» **TASK REQUIREMENTS**
What number of lines in the entries below include the string "agent"? Respond with that number alone.

Stored data
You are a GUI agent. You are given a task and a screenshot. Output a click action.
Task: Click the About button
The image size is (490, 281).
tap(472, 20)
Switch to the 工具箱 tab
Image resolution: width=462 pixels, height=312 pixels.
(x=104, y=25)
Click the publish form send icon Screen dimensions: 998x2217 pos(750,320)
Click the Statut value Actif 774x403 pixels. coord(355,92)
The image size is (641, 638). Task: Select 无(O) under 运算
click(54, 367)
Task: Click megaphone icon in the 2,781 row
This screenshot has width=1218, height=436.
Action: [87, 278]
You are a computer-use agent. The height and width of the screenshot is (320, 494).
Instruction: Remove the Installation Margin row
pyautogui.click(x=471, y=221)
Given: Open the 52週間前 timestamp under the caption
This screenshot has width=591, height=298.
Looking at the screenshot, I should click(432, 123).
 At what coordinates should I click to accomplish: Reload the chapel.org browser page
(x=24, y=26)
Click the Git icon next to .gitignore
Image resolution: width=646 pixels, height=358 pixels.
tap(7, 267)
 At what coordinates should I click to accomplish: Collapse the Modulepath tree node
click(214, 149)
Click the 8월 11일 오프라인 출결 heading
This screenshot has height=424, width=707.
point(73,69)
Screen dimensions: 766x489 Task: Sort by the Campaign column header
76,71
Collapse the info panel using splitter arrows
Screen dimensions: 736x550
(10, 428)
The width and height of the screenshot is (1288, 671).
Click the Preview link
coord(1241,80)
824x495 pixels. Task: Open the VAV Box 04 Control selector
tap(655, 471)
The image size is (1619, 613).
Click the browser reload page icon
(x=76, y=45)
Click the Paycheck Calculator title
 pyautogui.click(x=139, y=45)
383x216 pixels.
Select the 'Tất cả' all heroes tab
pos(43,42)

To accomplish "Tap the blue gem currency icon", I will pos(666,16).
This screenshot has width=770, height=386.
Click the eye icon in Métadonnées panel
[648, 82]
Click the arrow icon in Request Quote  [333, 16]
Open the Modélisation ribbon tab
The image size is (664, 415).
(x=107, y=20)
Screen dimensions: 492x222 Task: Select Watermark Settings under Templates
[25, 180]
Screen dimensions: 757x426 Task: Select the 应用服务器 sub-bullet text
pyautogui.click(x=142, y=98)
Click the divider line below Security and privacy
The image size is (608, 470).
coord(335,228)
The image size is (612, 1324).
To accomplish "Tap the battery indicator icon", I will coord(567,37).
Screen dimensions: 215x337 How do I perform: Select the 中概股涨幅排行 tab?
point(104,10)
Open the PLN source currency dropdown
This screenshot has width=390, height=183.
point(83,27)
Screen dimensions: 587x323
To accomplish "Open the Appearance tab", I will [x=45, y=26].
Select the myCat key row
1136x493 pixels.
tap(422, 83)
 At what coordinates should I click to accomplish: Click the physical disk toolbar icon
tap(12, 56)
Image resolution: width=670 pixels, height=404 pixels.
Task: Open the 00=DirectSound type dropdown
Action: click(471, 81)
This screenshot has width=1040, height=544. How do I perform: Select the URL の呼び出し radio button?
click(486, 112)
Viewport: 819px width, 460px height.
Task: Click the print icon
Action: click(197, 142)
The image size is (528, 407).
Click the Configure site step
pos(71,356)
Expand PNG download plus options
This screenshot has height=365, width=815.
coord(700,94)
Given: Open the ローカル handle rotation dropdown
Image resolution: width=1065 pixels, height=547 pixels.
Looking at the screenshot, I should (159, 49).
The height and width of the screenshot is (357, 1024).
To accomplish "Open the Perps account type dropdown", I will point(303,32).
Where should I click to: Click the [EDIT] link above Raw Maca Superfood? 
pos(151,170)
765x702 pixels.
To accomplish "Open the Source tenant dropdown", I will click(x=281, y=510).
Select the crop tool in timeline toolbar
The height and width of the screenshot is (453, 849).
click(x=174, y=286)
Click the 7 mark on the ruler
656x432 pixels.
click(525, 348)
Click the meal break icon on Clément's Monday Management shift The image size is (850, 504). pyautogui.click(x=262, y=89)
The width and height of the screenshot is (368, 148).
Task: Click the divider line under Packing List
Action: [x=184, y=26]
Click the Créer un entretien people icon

» **SOLUTION TO THIS TASK**
2